_TASK STATEMENT_
Take the lines below between the one holding "Given: Close the Replace Emoji dialog with X" and the one holding "Task: Click the Регистрийн", inclusive, and copy them exactly. Add nothing.

━━━ EXERCISE DATA ━━━

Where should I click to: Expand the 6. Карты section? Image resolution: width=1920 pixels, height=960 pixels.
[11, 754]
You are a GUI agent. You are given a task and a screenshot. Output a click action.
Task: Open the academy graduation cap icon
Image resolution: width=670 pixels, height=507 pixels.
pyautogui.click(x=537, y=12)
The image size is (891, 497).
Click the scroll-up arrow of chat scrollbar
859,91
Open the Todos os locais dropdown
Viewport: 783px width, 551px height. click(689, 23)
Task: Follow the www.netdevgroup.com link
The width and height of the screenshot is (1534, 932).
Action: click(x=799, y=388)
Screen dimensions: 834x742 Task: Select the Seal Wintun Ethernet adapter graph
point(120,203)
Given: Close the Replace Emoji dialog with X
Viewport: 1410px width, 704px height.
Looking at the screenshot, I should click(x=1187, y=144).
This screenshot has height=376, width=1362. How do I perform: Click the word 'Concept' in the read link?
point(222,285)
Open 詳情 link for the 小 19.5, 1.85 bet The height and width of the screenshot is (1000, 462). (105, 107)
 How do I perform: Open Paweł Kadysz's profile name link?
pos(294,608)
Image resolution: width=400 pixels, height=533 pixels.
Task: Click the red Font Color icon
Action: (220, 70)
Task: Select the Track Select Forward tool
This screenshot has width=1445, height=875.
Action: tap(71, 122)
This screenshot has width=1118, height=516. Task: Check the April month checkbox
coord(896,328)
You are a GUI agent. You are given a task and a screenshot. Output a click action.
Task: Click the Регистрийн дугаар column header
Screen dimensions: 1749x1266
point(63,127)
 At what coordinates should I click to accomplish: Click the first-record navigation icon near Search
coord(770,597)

━━━

_ANSWER FOR THIS EXERCISE_
Given: Close the Replace Emoji dialog with X
Viewport: 1410px width, 704px height.
Looking at the screenshot, I should click(x=1187, y=144).
This screenshot has height=376, width=1362. How do I perform: Click the word 'Concept' in the read link?
point(222,285)
Open 詳情 link for the 小 19.5, 1.85 bet The height and width of the screenshot is (1000, 462). (105, 107)
 How do I perform: Open Paweł Kadysz's profile name link?
pos(294,608)
Image resolution: width=400 pixels, height=533 pixels.
Task: Click the red Font Color icon
Action: (220, 70)
Task: Select the Track Select Forward tool
This screenshot has width=1445, height=875.
Action: tap(71, 122)
This screenshot has width=1118, height=516. Task: Check the April month checkbox
coord(896,328)
You are a GUI agent. You are given a task and a screenshot. Output a click action.
Task: Click the Регистрийн дугаар column header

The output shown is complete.